Amina Memon, a professor of psychology at Royal Holloway University in London, says crucial techniques for a good cognitive interview include not asking yes or no, or leading questions; conveying to the witness that they have control of the pace of the interview and making sure they feel free to say if anything is unclear, or they don’t know something.
“The cognitive interview takes what we know about how memory works and basic principles of effective communication,” she says. “And pulls them together and tries to get a detailed memory report, and get as many details as possible.”
Although in-person cognitive interviews have been shown to build better accounts than unstructured interviews, they may also increase the potential for incorrect details. For instance, if an interviewee wants to please someone in a position of power. Memon says this risk increases with more vulnerable witnesses, including people on the autism spectrum or children.
However, Shaw thinks a bot might actually be better than a human at prompting accurate responses.

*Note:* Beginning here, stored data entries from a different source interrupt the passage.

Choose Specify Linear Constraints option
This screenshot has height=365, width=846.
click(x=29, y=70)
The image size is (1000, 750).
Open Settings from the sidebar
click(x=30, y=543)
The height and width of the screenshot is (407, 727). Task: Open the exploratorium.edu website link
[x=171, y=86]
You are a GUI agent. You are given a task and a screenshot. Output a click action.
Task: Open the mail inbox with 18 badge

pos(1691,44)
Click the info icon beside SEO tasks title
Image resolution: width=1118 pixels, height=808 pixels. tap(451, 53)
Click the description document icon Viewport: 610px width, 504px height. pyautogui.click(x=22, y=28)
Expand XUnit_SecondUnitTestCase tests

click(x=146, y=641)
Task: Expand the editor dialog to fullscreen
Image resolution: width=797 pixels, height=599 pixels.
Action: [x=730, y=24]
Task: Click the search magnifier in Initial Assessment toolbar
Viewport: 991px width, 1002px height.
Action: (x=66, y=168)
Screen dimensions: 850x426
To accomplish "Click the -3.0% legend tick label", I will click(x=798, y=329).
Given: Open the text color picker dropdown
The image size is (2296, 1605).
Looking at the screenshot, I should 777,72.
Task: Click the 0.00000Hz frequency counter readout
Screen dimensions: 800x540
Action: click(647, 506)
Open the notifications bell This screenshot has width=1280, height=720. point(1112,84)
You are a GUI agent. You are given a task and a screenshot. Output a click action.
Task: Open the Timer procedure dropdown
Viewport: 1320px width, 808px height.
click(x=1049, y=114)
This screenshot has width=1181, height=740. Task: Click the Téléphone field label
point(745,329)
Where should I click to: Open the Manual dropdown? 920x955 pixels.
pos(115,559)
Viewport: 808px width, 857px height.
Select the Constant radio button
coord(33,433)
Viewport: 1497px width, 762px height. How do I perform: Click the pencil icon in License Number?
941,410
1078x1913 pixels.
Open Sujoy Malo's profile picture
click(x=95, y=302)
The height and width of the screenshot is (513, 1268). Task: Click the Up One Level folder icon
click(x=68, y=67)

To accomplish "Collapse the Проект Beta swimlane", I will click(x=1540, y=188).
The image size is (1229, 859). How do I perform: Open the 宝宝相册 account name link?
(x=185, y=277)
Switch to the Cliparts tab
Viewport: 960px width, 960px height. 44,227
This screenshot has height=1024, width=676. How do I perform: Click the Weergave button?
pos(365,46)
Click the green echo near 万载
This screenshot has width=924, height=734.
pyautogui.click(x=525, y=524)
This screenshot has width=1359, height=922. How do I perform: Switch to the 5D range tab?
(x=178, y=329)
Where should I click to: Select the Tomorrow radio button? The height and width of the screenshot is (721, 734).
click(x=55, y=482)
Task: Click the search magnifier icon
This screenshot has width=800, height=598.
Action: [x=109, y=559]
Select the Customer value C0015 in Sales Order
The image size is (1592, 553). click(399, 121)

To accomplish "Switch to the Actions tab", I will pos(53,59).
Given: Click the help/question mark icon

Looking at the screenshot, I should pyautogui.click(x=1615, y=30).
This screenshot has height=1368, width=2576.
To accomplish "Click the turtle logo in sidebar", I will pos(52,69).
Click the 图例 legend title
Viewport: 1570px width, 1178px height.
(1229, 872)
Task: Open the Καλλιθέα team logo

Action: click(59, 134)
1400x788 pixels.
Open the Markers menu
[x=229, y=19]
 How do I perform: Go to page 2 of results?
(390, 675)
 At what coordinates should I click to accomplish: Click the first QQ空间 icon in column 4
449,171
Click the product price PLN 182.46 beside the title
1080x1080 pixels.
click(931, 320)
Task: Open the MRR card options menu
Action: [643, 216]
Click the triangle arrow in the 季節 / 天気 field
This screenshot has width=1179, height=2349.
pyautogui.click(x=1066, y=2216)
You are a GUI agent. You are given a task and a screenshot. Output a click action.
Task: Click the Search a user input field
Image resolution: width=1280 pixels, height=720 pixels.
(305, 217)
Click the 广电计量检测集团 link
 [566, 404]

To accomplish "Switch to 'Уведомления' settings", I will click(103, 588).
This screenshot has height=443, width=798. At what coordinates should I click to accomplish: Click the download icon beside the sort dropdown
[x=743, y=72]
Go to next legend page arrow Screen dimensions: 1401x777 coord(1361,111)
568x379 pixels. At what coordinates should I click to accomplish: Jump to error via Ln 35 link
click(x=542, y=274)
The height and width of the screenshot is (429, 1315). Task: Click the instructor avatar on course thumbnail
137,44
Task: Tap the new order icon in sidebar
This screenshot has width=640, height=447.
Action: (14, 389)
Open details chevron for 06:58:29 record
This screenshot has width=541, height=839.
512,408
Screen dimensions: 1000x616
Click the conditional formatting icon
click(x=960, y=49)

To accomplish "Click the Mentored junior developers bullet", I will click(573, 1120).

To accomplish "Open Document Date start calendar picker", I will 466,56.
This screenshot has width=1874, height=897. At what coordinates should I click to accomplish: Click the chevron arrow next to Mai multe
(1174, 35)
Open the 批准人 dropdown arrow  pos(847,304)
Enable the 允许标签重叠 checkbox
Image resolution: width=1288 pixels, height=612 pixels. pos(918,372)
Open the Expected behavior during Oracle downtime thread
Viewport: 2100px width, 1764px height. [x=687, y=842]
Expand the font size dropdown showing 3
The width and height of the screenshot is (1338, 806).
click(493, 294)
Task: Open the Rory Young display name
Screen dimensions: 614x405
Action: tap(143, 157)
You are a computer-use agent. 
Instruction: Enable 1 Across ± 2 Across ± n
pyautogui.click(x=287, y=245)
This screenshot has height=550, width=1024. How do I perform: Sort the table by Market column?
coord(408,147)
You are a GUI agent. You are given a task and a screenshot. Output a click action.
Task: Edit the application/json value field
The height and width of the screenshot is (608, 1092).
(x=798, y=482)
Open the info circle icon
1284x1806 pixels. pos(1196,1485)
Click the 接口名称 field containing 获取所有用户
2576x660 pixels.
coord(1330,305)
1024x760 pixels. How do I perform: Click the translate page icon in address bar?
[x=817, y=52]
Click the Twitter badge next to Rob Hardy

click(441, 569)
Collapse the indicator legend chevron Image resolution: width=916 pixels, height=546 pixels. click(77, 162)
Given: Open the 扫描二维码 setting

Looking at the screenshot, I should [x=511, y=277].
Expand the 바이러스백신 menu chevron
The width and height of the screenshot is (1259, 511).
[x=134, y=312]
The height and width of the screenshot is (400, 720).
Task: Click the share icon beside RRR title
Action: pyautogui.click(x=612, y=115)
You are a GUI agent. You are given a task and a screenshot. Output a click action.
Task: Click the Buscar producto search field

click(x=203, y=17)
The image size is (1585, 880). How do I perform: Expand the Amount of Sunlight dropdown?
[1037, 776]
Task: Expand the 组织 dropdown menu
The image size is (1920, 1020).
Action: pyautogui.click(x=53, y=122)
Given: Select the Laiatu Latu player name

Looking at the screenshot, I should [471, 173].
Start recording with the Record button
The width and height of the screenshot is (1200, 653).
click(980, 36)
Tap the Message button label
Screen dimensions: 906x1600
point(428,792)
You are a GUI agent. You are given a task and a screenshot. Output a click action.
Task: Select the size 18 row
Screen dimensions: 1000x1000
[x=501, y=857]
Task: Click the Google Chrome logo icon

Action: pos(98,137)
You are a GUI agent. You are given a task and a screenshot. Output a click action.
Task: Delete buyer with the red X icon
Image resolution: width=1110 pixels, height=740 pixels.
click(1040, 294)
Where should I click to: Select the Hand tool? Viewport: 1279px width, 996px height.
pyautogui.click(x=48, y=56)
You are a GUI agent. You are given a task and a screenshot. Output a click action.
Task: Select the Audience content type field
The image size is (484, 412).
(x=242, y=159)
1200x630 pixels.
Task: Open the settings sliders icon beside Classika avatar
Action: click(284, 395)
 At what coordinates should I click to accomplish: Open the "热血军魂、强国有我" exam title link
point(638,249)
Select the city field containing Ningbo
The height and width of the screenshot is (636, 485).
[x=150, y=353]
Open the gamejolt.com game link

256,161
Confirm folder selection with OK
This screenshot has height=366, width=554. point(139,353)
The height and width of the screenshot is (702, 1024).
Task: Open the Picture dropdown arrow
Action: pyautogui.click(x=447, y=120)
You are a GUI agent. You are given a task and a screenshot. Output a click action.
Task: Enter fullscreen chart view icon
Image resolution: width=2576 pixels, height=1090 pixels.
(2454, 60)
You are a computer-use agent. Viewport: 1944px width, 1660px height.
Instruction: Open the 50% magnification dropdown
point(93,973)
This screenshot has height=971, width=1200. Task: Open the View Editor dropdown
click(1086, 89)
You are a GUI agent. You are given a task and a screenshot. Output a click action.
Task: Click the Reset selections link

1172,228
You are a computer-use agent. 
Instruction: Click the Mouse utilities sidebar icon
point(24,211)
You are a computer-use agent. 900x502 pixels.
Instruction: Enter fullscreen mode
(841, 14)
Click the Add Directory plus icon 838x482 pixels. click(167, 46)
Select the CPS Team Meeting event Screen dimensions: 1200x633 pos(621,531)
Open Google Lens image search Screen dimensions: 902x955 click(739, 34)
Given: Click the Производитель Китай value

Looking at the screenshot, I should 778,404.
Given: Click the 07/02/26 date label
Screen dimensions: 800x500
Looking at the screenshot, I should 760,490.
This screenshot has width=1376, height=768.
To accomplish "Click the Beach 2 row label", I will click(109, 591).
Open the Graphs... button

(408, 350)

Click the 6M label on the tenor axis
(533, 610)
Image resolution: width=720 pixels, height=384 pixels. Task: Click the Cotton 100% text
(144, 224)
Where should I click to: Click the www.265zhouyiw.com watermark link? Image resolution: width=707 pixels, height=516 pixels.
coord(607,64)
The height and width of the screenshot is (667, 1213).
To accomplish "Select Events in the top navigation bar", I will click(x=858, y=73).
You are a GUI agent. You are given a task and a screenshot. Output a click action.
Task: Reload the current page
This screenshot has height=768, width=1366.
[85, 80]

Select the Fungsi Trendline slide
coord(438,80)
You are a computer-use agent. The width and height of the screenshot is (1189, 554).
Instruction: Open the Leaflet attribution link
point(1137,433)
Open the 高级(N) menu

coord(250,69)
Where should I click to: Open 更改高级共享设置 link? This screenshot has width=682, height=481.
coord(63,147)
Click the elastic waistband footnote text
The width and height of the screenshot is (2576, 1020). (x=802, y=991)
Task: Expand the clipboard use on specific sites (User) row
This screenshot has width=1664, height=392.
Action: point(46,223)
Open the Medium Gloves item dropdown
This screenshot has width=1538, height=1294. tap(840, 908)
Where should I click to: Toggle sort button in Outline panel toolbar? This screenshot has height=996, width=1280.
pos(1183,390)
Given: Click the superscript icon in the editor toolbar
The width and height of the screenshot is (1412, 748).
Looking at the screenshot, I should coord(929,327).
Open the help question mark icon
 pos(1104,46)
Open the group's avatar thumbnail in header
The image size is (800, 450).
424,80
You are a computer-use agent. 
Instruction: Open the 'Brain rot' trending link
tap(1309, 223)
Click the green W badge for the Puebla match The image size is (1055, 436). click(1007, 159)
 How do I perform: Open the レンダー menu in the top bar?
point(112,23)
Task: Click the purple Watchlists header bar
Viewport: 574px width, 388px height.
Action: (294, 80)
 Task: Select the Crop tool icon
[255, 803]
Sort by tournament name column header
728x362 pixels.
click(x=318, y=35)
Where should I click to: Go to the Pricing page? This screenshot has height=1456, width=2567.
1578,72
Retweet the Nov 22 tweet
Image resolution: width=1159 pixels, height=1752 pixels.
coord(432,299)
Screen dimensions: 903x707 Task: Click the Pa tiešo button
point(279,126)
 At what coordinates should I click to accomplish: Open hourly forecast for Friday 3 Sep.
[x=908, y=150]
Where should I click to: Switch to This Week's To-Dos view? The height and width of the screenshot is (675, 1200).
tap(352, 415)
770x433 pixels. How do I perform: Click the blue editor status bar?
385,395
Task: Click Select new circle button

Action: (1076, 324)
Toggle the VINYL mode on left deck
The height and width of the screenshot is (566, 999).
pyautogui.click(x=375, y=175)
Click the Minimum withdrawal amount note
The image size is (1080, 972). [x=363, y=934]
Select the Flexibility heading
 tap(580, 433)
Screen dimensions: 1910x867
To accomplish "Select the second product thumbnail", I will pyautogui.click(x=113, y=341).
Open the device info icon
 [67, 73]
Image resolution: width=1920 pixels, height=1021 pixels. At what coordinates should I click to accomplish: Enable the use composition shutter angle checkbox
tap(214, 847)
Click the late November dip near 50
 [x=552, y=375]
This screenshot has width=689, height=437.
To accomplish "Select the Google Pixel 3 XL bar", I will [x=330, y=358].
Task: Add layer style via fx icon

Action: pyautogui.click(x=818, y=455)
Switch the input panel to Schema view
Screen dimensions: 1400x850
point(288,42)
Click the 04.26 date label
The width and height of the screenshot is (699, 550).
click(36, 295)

“Human beings might have assumptions, for example, about what a trustworthy person looks like or sounds like. It’s the same whether in a police investigation or you’re an HR person talking to someone. The bot is potentially better than a human because it doesn’t come in with preconceived notions and can automatically start from a neutral point,” Shaw says. “It’s about asking open ended questions… and then following up with what are called probes. For example, ‘You mentioned your boss, can you tell me more about that.’ or ‘You mentioned it happened on a Tuesday can you tell me more about that.’”
Potential drawbacks
But not all experts are convinced this type of bot will work as well as a human-led cognitive interview (CI) in its current format.
“In principle, it may be possible to conduct a good quality cognitive interview, using various CI techniques in a digital interaction – for example, via Skype or Messenger – involving an investigator and an interviewee,” says Lorraine Hope, Professor of Applied Cognitive Psychology at the University of Portsmouth. “However, to date, there is no research evidence that a ‘bot’ interaction like Spot can successfully perform a cognitive interview… In other words, we don’t know what the quality of the information collected via bot interviewing is and we don’t know how witnesses experience being interviewed in this way.”
Hope says that Spot, in its current format, does not constitute a true cognitive interview. There’s a lot more to the technique than just open-ended questions. She says Spot doesn’t build rapport between the interviewer and interviewee, an important aspect of cognitive interviewing, or use mnemonic techniques like reverse order retrieval – when a witness recalls an event from the end to the beginning, or context reinstatement (when the interviewer tries to take the witness back to the event). “The bot responses are not particularly sophisticated or sensitive. The questions are disjointed and the interaction quickly becomes rather confusing – it’s rather like communicating with a less helpful version of Siri.”
Researchers at Spot like Rashid Minhas, an associate lecturer in criminology at the University of Derby, are continually researching the effectiveness of Spot. In one still ongoing study, he says participants watch a video of someone being sexually harassed and then recount the events using the bot. And the company is still figuring out how to use data in the future to examine best workplace responses to reports of harassment and discrimination.
But for now, with hundreds of user-generated reports, it seems bots are already allowing more people to be heard – even if only by a machine.